Unusual cystic lesion of the eyebrow: A case report of malignant chondroid syringoma

• Published in: Journal of stomatology, oral and maxillofacial surgery Vol. 119; no. 3; pp. 232 - 235
• Main Authors: Chauvel-Picard, J., Pierrefeu, A., Harou, O., Breton, P., Sigaux, N.
• Format: Journal Article
• Language: English
• Published: France Elsevier Masson SAS 01.06.2018
• Subjects: Chondroid syringoma; Dentistry; Eyelid; Reconstructive surgery; Surgical flap; Sweat gland; Sweat gland; Eyelid; Surgical flap; Chondroid syringoma; Reconstructive surgery
• ISSN: 2468-7855; 2468-7855
• DOI: 10.1016/j.jormas.2018.02.008

Malignant chondroid syringomas, also known as cutaneous malignant mixed tumors, are rare neoplasms that most frequently occur on the torso or extremities of women. Here, we present an illustrated case of a facial malignant chondroid syringoma. A 32-year-old female patient with no notable medical history presented with an approximately 1cm-wide, painless, palpably-mobile subcutaneous nodule, suggestive of a sebaceous cyst, just above the middle third of the right eyebrow.
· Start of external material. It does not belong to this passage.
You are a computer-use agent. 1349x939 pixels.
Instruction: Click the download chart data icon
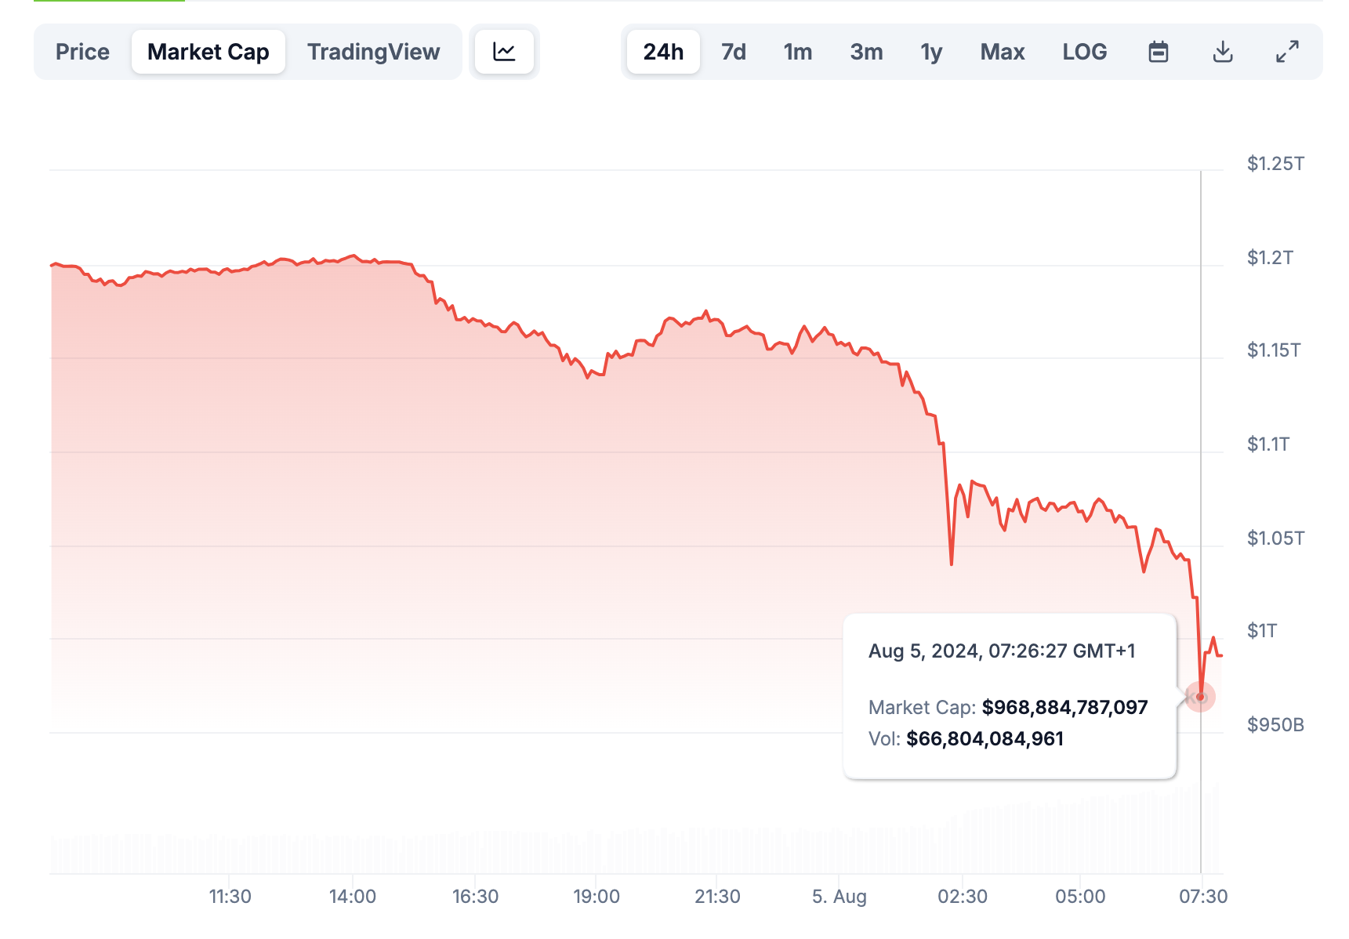click(x=1222, y=52)
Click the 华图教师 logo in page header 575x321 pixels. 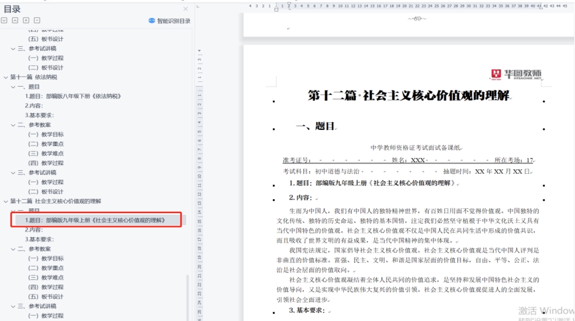pos(516,74)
The nodule had grown steadily over six months. She had no palpable cervical lymphadenopathies. Anatomic pathology of the enucleated nodule found an adnexal sudoriparous tumor measuring 6×10mm and indicative of a malignant chondroid syringoma. Cervicofacial computed tomography and positron emission tomography scans showed no near or distant lymph node involvement. A second intervention for wide excision around the original enucleation lesion (+1cm) was validated in a multidisciplinary, cancerology-dermatology consultation. The eyebrow was reconstructed with a temporally-harvested fasciocutaneous island flap. Malignant chondroid syringomas are very rare and thus no standardized treatment has been established for them. Only 12 craniofacial localizations have been described to date. Radiation therapy and chemotherapy have not been shown effective for this malignancy, leaving only wide excision as a therapeutic option. A high and sustained (as much as 20 years after the initial diagnosis) risk of recurrence or metastasis necessitates prolonged patient follow-up.